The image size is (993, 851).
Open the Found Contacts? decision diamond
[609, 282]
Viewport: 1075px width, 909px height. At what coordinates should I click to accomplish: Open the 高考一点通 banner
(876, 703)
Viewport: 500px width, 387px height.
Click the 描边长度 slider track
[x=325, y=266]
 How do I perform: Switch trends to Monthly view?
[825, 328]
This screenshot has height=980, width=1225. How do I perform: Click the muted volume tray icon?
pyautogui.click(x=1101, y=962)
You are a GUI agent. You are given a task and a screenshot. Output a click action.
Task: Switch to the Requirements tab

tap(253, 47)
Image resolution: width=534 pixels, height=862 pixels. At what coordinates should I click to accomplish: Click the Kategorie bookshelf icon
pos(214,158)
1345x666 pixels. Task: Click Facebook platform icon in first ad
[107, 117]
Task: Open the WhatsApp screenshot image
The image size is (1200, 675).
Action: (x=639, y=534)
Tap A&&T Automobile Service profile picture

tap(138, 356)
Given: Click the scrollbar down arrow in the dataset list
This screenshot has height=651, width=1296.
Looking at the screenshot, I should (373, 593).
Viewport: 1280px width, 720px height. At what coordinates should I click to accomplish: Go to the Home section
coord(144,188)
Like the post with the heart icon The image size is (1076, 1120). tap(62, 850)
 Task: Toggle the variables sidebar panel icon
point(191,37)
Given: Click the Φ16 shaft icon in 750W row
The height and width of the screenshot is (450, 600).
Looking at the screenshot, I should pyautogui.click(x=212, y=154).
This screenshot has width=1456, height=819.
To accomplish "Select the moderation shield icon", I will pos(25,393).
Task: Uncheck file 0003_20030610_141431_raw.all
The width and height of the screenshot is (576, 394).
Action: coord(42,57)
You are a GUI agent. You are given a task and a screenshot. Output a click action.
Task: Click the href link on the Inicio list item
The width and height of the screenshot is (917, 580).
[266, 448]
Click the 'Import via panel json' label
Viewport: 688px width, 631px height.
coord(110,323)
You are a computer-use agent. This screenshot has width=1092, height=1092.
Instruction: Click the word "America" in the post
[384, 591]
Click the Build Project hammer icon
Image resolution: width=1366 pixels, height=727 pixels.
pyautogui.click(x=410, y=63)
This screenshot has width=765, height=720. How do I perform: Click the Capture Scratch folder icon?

◇ ◇ ◇ ◇ ◇ ◇ ◇

*Exercise description*: Reproduce all of the records above verbatim, line for line, with no changes.

*Full output*:
The image size is (993, 851).
Open the Found Contacts? decision diamond
[609, 282]
Viewport: 1075px width, 909px height. At what coordinates should I click to accomplish: Open the 高考一点通 banner
(876, 703)
Viewport: 500px width, 387px height.
Click the 描边长度 slider track
[x=325, y=266]
 How do I perform: Switch trends to Monthly view?
[825, 328]
This screenshot has height=980, width=1225. How do I perform: Click the muted volume tray icon?
pyautogui.click(x=1101, y=962)
You are a GUI agent. You are given a task and a screenshot. Output a click action.
Task: Switch to the Requirements tab

tap(253, 47)
Image resolution: width=534 pixels, height=862 pixels. At what coordinates should I click to accomplish: Click the Kategorie bookshelf icon
pos(214,158)
1345x666 pixels. Task: Click Facebook platform icon in first ad
[107, 117]
Task: Open the WhatsApp screenshot image
The image size is (1200, 675).
Action: (x=639, y=534)
Tap A&&T Automobile Service profile picture

tap(138, 356)
Given: Click the scrollbar down arrow in the dataset list
This screenshot has height=651, width=1296.
Looking at the screenshot, I should (373, 593).
Viewport: 1280px width, 720px height. At what coordinates should I click to accomplish: Go to the Home section
coord(144,188)
Like the post with the heart icon The image size is (1076, 1120). tap(62, 850)
 Task: Toggle the variables sidebar panel icon
point(191,37)
Given: Click the Φ16 shaft icon in 750W row
The height and width of the screenshot is (450, 600).
Looking at the screenshot, I should pyautogui.click(x=212, y=154).
This screenshot has width=1456, height=819.
To accomplish "Select the moderation shield icon", I will pos(25,393).
Task: Uncheck file 0003_20030610_141431_raw.all
The width and height of the screenshot is (576, 394).
Action: coord(42,57)
You are a GUI agent. You are given a task and a screenshot. Output a click action.
Task: Click the href link on the Inicio list item
The width and height of the screenshot is (917, 580).
[266, 448]
Click the 'Import via panel json' label
Viewport: 688px width, 631px height.
coord(110,323)
You are a computer-use agent. This screenshot has width=1092, height=1092.
Instruction: Click the word "America" in the post
[384, 591]
Click the Build Project hammer icon
Image resolution: width=1366 pixels, height=727 pixels.
pyautogui.click(x=410, y=63)
This screenshot has width=765, height=720. How do I perform: Click the Capture Scratch folder icon?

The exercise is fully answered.